4. Score distributions matter.
With growth percentiles, in addition to where you place what matters is how far you are from everyone else. Is the difference between finishing first and finishing last one minute, or one hour?
Score distributions are often measured by using standard deviations (SD). Again, the growth model calculates a median for every grade and the three main subjects — 21 variables in all. But there are huge variances in standard deviations which we have to take into account when comparing growth percentiles.
Here is a wager I will make until the end of time: the highest growth percentiles are going to be in math. How can I be sure? Because math consistently has a higher standard deviation. Indeed, in 2013 across Colorado at the school and grade level, 11 of the highest 12 growth percentiles were in math, including the highest score in every single grade. You want to get a high growth score? Be a math teacher.

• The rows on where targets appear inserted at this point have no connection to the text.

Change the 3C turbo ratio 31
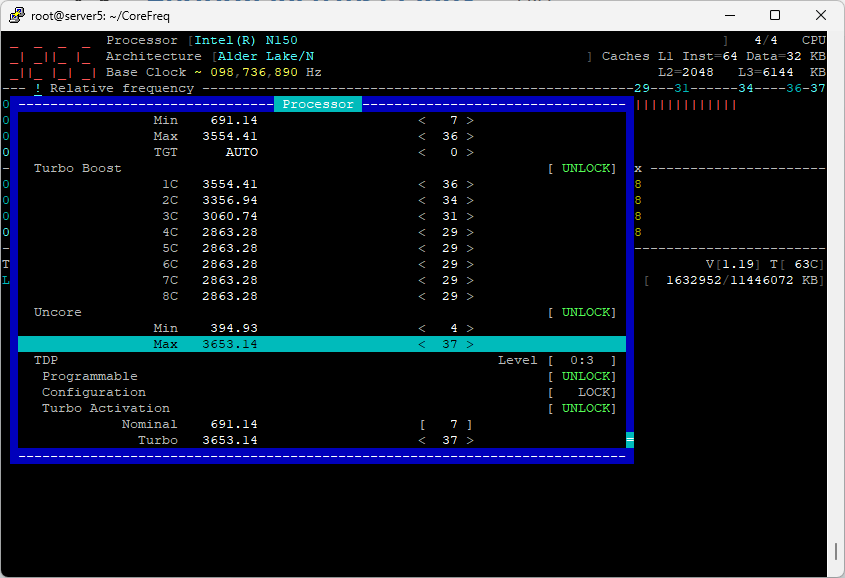The height and width of the screenshot is (578, 845). point(446,216)
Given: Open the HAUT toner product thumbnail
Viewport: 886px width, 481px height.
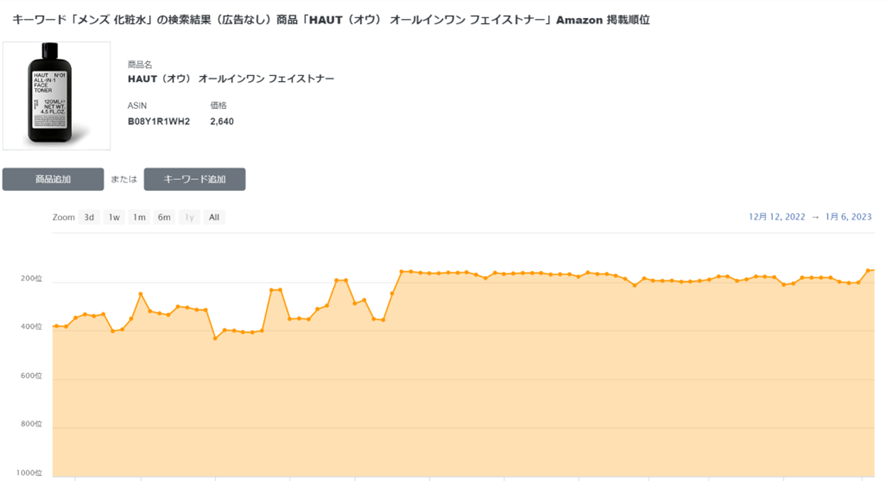Looking at the screenshot, I should pos(57,96).
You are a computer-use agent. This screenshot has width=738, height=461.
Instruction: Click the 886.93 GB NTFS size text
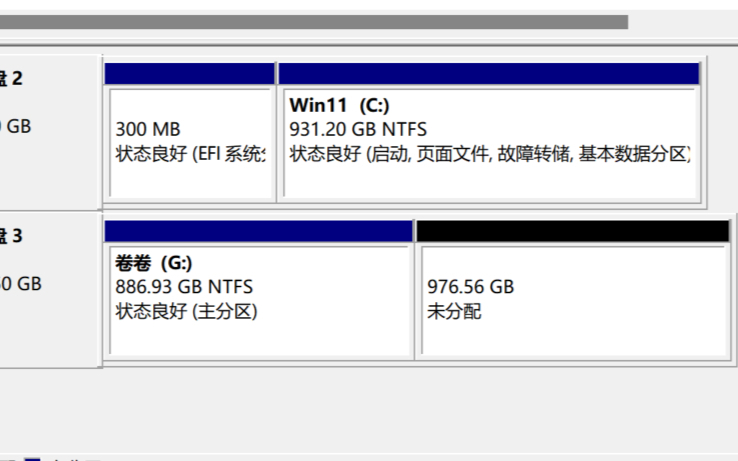point(184,287)
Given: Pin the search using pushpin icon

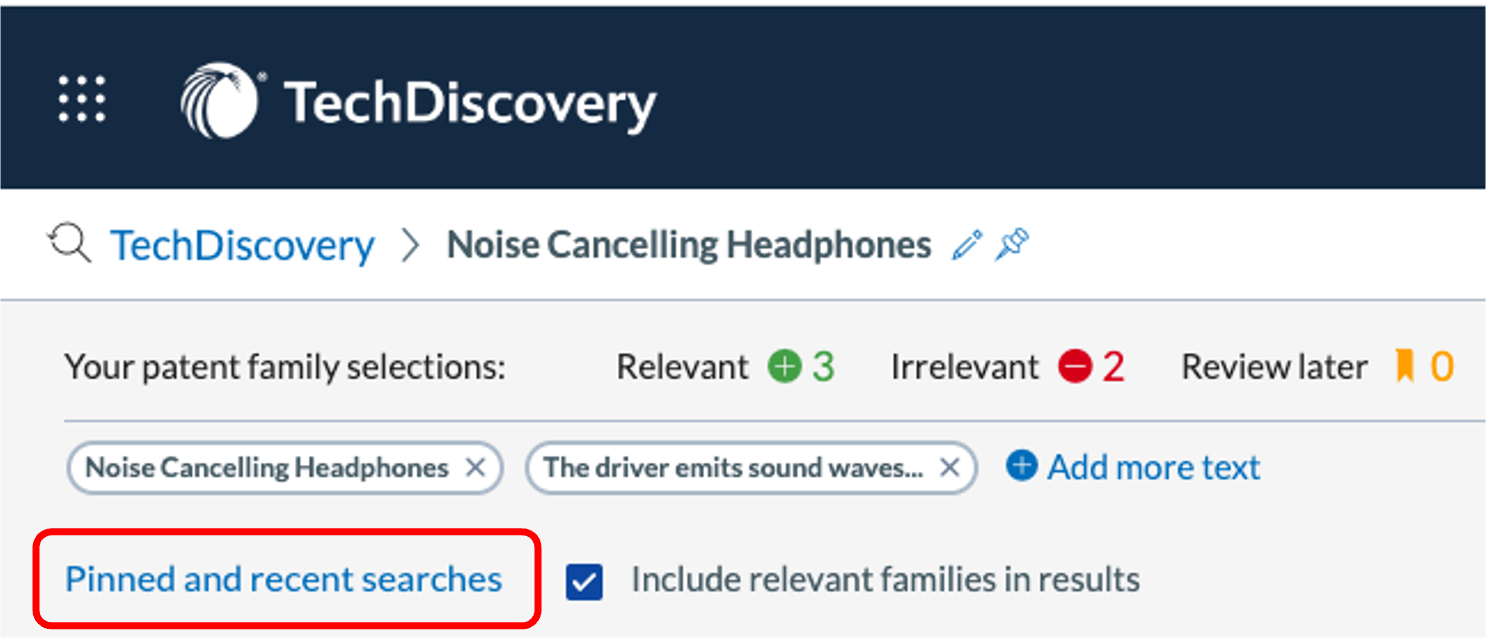Looking at the screenshot, I should coord(1012,245).
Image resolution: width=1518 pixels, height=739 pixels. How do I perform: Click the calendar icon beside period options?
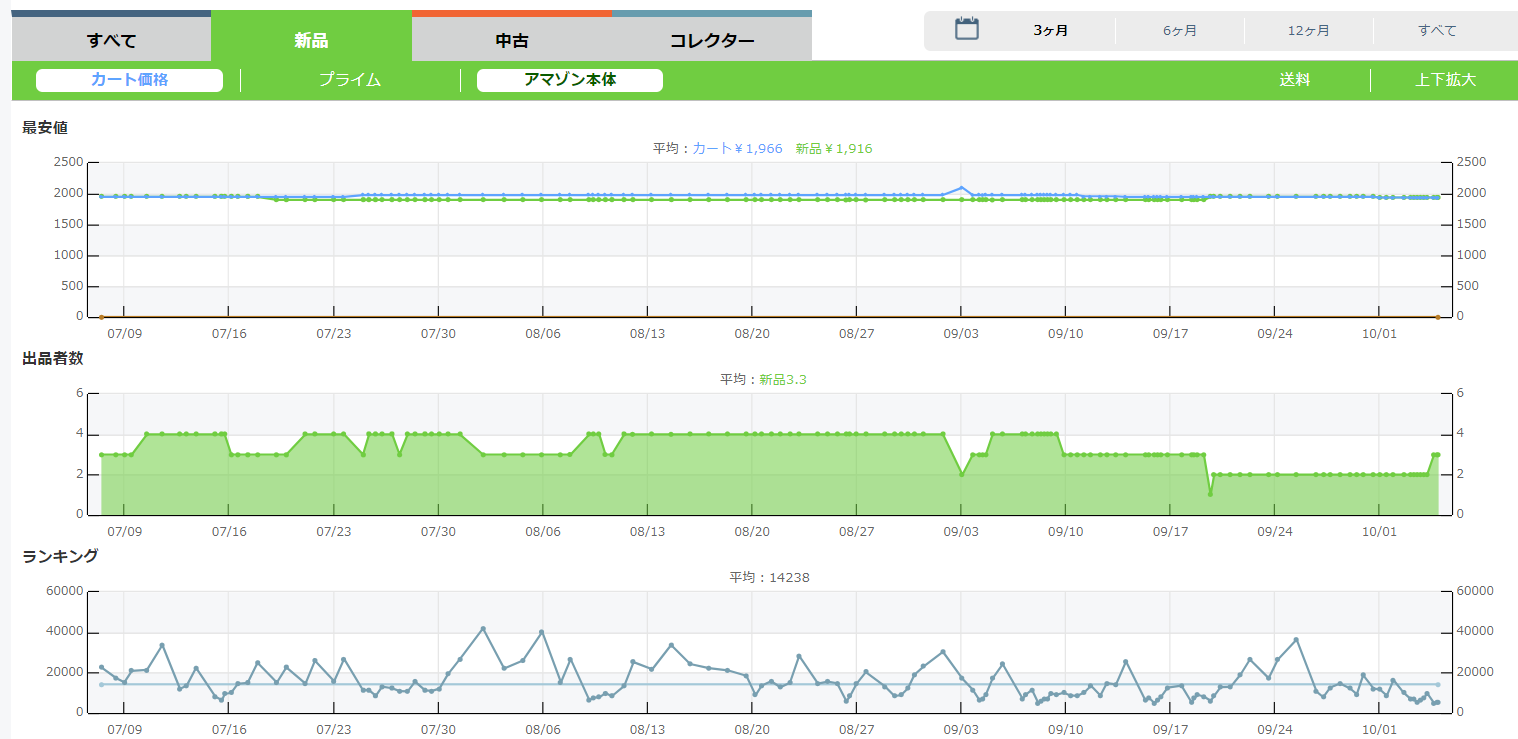point(966,29)
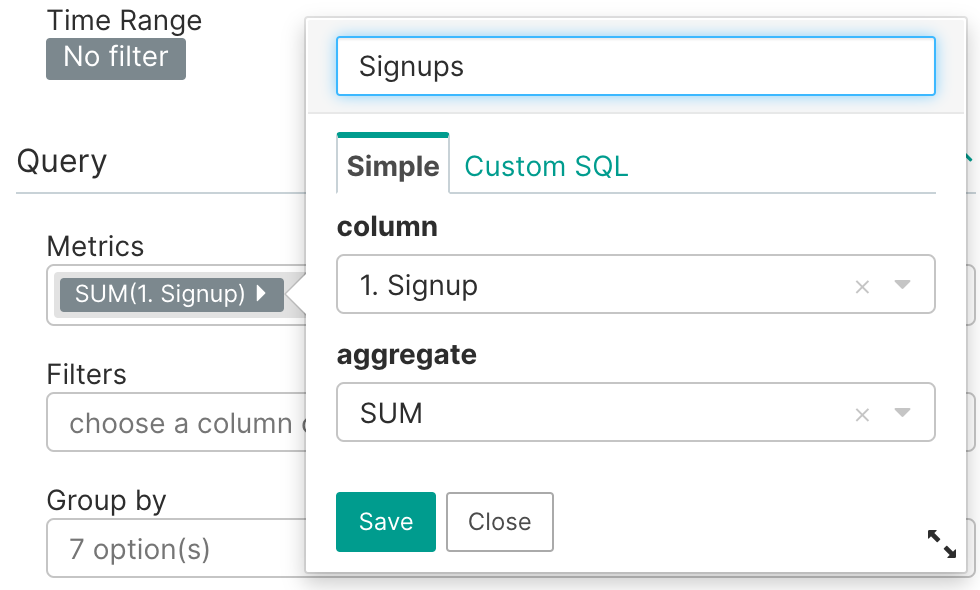Click the popover resize arrows icon

click(x=941, y=544)
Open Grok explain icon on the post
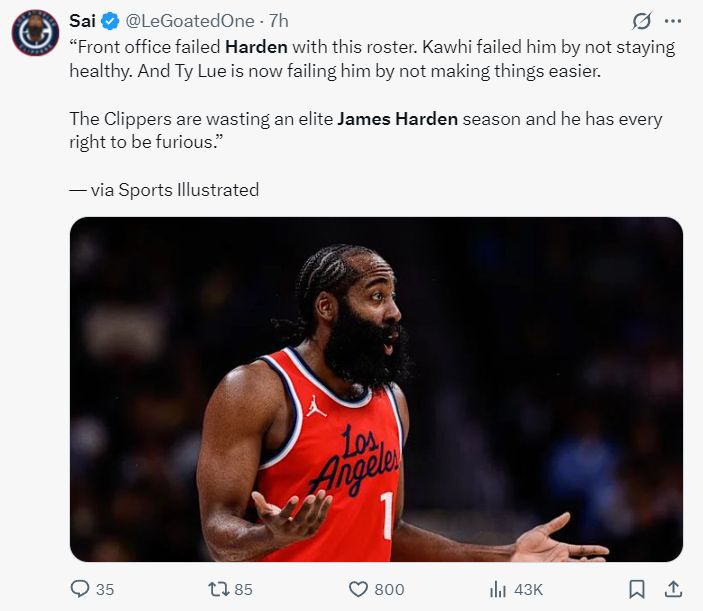 [x=642, y=21]
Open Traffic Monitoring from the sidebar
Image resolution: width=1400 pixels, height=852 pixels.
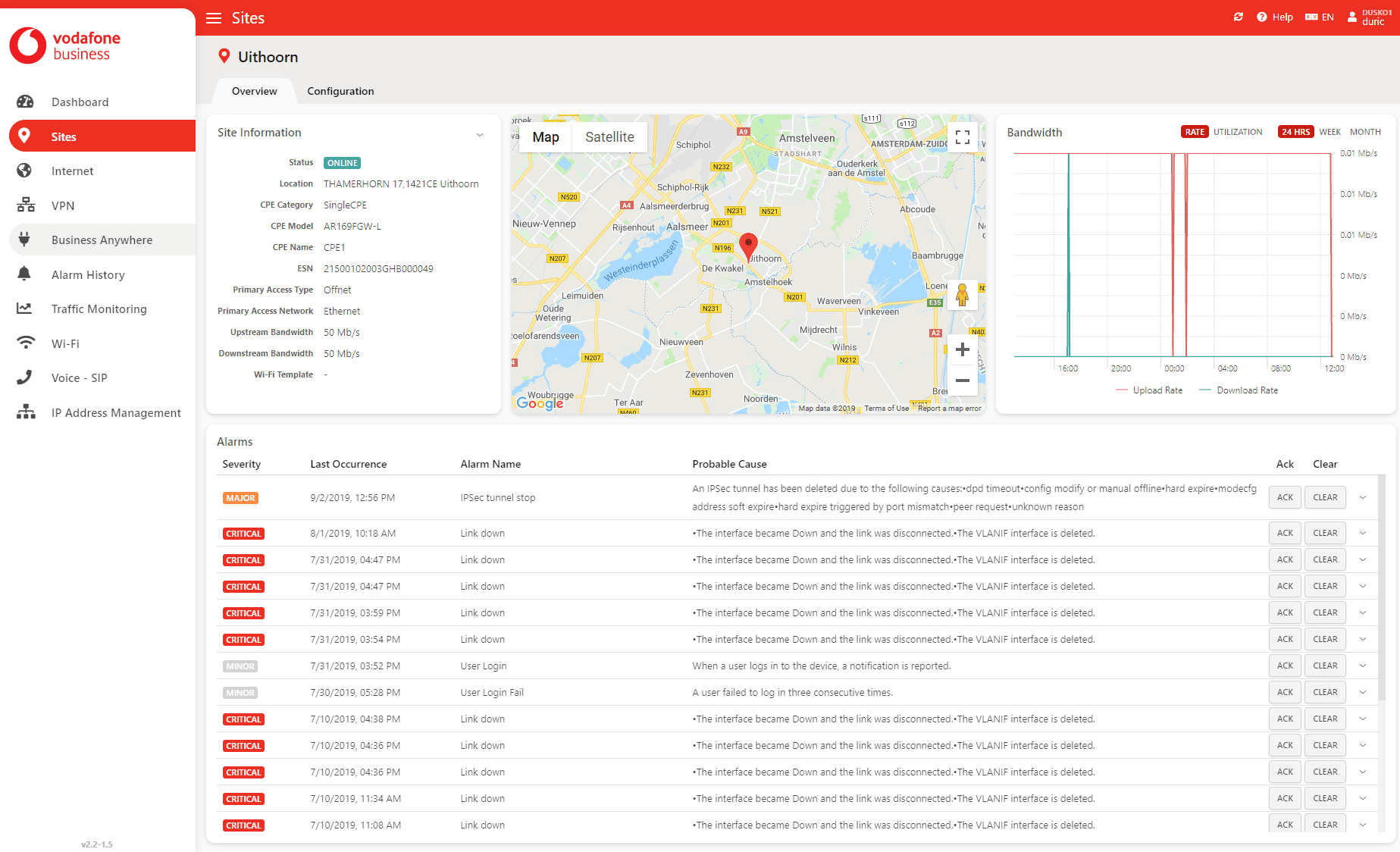[99, 309]
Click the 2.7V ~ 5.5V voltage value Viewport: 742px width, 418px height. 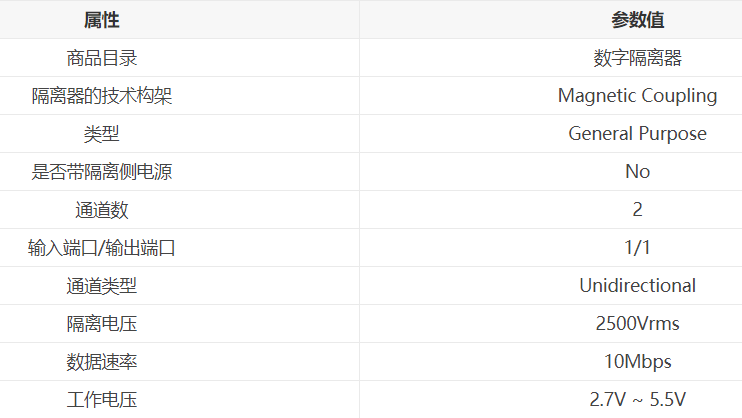pos(637,400)
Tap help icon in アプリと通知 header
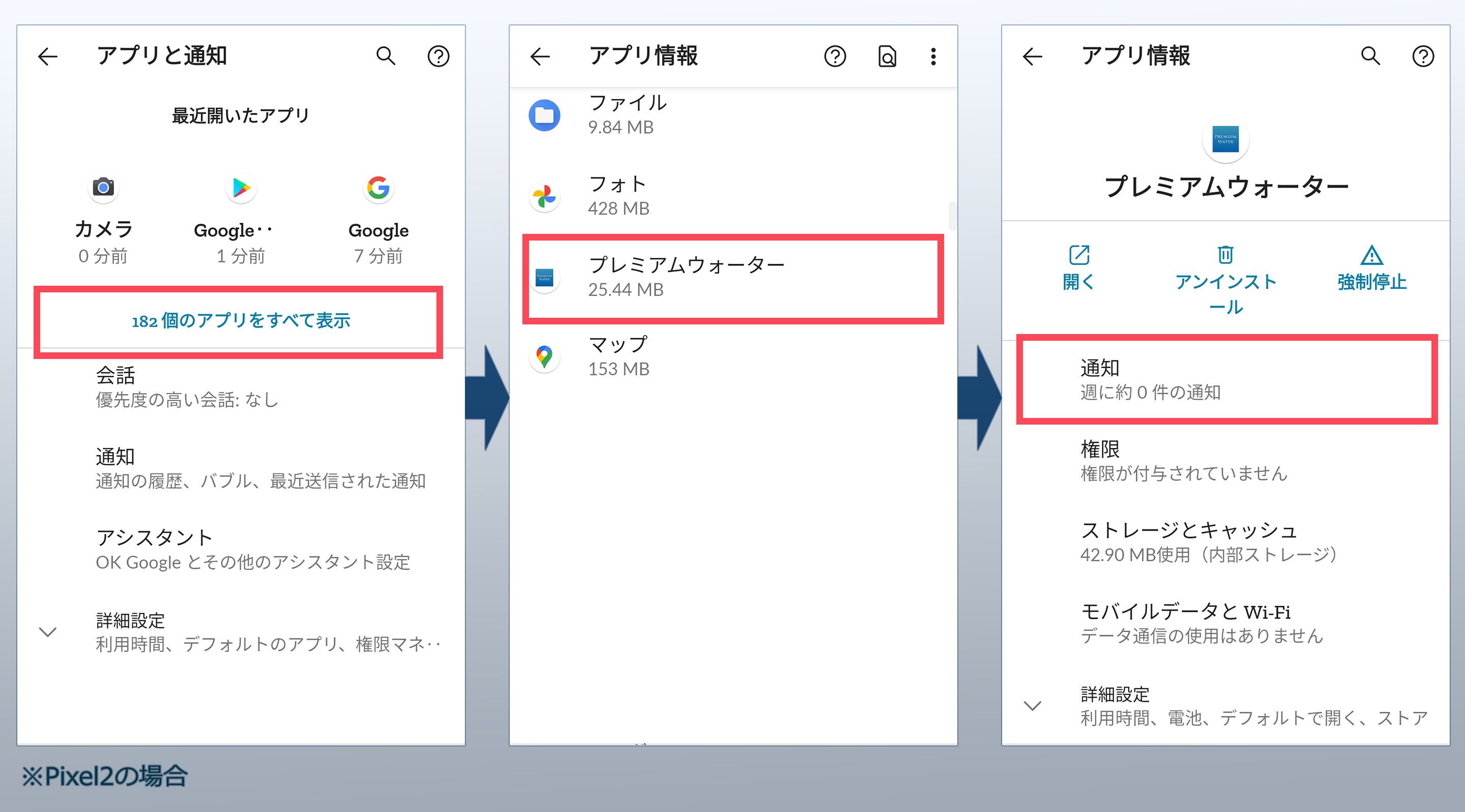This screenshot has width=1465, height=812. click(438, 56)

But the high scores of math teachers do not mean they are doing better than their peers in other subjects. For example, in Denver Public Schools in 2013, sixth grade math had a SD of 20 points; 10th grade reading had a SD of less than 8 points. In DPS a sixth grade math growth percentile of 70 and a 10th grade reading growth percentile of 59 are roughly equal (both are 0.5 SD above their respective DPS average). Growth percentiles vary a lot by subject, and somewhat by grade. If we are comparing the growth scores of schools and teachers serving different grades, one needs to adjust them accordingly.
5. Growth is means, not end.
If a school or district believes that its primary goal is relative — to outperform other schools and districts in Colorado — the growth model works just fine. But recognize that this is placing in a race where roughly 50 percent of the participants finish short of basic proficiency goals. If schools and districts believe their primary goal is absolute — to prepare their students for college or career success — they need to use proficiency criteria. In my opinion, a primary goal of schools and districts should be exit-level proficiency. And I believe that, used properly, growth percentiles are a useful metric to help us reach this goal. But growth percentiles are a means, not an end.
Measured over a large population, consistently high growth percentiles should lead to higher proficiency. But in the current landscape of Colorado, my sense is that this probably requires growth percentiles of at least one standard deviation above average for each subject and grade, which are listed in the table below (excluding AECs). Schools who consistently achieve at these levels will increase their number of proficient students. These schools exist, but they are obscured by the current championing of growth percentiles that do little more than merely perpetuate the status quo of underachievement.
Lastly, given the political nature of the debate, essays like this one are often taken out of context. So let me be clear: Growth scores are important and worth our attention. They reflect positively: a high growth score (especially controlled for subject and grade) is better than a low growth score. Schools with high growth are, in general, providing more academic value than those with low growth. Growth provides a badly needed dimension, and is helpful to compare the relative performance of individual schools and districts.
But just as there is much growth can tell us, there is much it cannot. Many people are now using growth percentiles where they simply do not fit, and as anyone who has tried to turn a screw with a hammer should know, tools have to be used appropriately or the resulting structure is often unsound. When using growth percentiles, we need to take a lot more care.